## Questions on the material
A. From the interview, reproduce the passage starting with "What social media" and going on through "you look for?".
B. List every social media platform named in the interview.

┌─ Provided text

THURSDAY 18 OCT 2018 2:56 PM


Amy Ashenden, video editor, PinkNews

How has social media changed your work with PR agencies?
Occasionally I’ll tweet out a journo request or ask PRs to get in touch with stories, which usually always leads to a few extra emails in my inbox – sometimes this helps build great contacts, but often stories aren’t relevant at all to where I’m working.

What social media platform is most valuable professionally? Why?
I love Twitter, it’s essential for journalism. Many times it’s helped me find people, connect, and collaborate on some really exciting content. Instagram is becoming increasingly helpful as well but Twitter tends to be a bit more professional, which I like. For example, an activist might be big on Instagram but PRs and organisations have much more of a presence on Twitter. LinkedIn is a good way to connect professionally too.

What key components in a press release do you look for?
Three things: video content, relevance to the audience I’m working for, and exclusivity. If I can’t immediately see
that the PR has thought about either the audience I need to cater for (i.e. the LGBTQ+ community for PinkNews) or thought about video, then it’s harder for me to set aside time to read the email or give feedback. A big struggle is the lack of PRs informed on LGBTQ+ issues, and therefore they’re pitching stories while remaining completely in the dark about LGBTQ+ audiences. A little bit of research can go a long way.

└─
┌─ Record excerpts

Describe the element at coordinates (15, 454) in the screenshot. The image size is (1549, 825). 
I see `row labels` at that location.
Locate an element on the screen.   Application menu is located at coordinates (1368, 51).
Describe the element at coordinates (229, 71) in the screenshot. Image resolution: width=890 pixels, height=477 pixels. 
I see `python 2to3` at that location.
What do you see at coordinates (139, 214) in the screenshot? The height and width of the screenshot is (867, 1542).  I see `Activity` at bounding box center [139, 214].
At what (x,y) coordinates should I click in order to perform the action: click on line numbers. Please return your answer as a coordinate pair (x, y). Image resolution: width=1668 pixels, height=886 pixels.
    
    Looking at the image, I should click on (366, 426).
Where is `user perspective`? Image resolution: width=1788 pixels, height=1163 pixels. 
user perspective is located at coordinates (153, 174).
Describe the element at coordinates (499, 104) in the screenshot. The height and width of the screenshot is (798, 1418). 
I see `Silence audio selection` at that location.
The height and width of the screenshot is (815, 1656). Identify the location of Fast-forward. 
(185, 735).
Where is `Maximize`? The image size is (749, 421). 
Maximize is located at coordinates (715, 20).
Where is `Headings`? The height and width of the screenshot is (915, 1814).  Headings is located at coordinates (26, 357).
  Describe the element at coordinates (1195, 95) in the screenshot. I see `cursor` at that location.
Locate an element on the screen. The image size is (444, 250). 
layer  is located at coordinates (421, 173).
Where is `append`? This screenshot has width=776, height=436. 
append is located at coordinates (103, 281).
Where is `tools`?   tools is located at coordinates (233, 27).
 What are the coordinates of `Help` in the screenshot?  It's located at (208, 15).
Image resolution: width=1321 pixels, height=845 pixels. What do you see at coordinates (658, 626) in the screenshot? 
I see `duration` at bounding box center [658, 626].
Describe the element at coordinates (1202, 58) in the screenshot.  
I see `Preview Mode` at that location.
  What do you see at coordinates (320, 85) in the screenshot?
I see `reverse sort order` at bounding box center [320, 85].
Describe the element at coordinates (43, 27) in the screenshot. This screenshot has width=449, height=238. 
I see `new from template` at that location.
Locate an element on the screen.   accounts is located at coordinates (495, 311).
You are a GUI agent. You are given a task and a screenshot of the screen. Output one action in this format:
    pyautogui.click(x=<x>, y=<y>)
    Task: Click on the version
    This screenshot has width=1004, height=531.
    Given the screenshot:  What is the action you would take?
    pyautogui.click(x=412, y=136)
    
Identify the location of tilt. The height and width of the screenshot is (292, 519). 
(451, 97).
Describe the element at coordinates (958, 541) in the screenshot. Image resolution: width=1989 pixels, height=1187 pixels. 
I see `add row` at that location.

└─

## Results for each task
A.
What social media platform is most valuable professionally? Why?
I love Twitter, it’s essential for journalism. Many times it’s helped me find people, connect, and collaborate on some really exciting content. Instagram is becoming increasingly helpful as well but Twitter tends to be a bit more professional, which I like. For example, an activist might be big on Instagram but PRs and organisations have much more of a presence on Twitter. LinkedIn is a good way to connect professionally too.

What key components in a press release do you look for?

B. Twitter, Instagram, LinkedIn